We accomplish this task of scientifically valid rate setting by identifying the real factors that affect price in the rental market (not the assumed factors, but what the data reveals to us when we put it under the microscope), which results in thousands of distinct price segments hidden within the market — each one having a different market-aligned rate expectation. Some examples of factors that influence rate are the type of job where the equipment is being used and the volume of equipment already on-rent by that customer.

What are some of the trends you expect to see develop in the coming years in terms of rental industry software and its capabilities?

Shaffer: Eventually passive RFID tags will have application but the “read range” and expense keeps this technology from “prime time” except for a bar code substitute that is mostly only useful for tracking sales inventory.

Shea: I think there will be an increasing need to make the data in rental databases accessible over the web. We offer that now through our Internet Portal, but we also see it as an expanding frontier. Specialty rental companies are leading the trend; if you rent costumes or props, for example, you're in a very visual business where customers need to know a lot about a certain product before they rent it. The Internet is the perfect vehicle for that.

RFID chips were a hot topic a few years ago but demand has failed to materialize from rental companies. The requests we're seeing are very product-specific: for example, an A/V rental company that uses RFID to scan through padded shipping cases to verify that delicate components are inside without unpacking them prior to each rental. RFID has the potential to play a bigger part in inventory management down the road because it contains functional aspects of both barcode scanning and GPS tracking.

Other trends that are likely to endure for the immediate future are integration with third-party software packages and e-transmittal of documents. E-transmittal is a very popular feature with our customers, and it's growing in usage.

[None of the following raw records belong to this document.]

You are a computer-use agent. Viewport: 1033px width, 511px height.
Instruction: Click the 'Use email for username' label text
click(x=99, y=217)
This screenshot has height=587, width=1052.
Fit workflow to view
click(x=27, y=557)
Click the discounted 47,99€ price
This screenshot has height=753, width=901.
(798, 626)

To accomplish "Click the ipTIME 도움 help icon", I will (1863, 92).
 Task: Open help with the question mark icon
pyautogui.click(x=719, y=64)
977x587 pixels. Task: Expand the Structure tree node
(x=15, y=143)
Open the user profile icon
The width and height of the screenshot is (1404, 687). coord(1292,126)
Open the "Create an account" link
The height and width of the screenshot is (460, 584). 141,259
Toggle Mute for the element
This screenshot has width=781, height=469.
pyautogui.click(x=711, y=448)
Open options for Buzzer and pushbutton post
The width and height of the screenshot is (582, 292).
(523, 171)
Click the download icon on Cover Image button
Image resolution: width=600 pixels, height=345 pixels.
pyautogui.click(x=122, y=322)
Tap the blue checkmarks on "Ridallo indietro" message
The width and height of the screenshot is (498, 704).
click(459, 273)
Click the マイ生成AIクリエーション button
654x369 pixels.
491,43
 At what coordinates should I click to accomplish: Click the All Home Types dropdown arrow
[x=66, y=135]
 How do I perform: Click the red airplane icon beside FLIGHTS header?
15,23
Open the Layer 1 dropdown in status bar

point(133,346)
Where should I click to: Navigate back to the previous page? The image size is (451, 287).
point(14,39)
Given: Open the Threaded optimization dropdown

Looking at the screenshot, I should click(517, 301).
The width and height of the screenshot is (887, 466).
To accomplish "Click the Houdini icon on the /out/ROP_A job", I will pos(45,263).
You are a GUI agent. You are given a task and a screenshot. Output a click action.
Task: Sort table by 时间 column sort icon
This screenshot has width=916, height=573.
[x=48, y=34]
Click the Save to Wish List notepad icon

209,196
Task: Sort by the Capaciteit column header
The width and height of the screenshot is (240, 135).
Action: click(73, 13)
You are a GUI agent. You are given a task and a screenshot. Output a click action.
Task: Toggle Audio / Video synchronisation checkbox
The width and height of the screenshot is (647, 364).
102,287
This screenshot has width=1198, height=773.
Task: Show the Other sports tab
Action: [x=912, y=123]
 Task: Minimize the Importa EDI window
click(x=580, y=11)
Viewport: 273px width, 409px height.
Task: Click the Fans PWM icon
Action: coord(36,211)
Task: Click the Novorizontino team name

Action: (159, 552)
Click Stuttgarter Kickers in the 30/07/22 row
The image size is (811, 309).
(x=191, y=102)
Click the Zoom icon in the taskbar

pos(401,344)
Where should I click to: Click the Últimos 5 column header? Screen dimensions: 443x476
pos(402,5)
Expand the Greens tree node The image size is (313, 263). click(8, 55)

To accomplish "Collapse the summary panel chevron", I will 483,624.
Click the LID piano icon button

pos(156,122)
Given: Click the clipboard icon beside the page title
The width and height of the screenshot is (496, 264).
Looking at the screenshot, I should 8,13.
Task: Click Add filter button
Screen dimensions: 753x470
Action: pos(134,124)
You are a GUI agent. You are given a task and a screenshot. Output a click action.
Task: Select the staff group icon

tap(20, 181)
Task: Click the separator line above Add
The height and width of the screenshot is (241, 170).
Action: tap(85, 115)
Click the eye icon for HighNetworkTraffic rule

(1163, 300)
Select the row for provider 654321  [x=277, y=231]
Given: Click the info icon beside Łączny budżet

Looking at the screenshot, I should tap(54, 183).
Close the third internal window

Milcik: Looking forward, we believe the trend toward SaaS-hosted (Software as a Service) solutions will continue. The SaaS deployment method allows companies to focus on the core requirements of their business and avoid having to add the added weight of managing IT-related issues like acquiring and maintaining a server, performing and storing data backups, ensuring server uptime, performing server upgrades/paths, performing operating system upgrades/patches, database monitoring, performing database license upgrades as well as the costs of replacing hardware on a regular basis. This method also allows clients to roll out an implementation or add additional seats/users at an increased pace. Finally, the SaaS model allows for increased flexibility and mobility, as the customer can log in to their system from virtually anywhere using any computer.

Baron: The economic climate over the past 18 months has significantly impacted how the industry is looking to use technology. Due to decreasing rates and utilization, companies can no longer just throw more labor at a throughput challenge. The industry is going to see more functionality, such as our Rules Engine and our e-commerce solution, which helps a company's employees and customers to make better decisions and helps to make them more efficient. Companies that buy into and successfully follow this trend will reap tremendous rewards as the economy continues the recovery process.

Ross: A few trends I see are more business intelligence tools, more business/profit planning tools, more use of the web Cloud (integrating a multitude of complementary services), more mobile computing, e.g. iPhones, small laptops for field workers, and software that is even more intuitive and makes training easier.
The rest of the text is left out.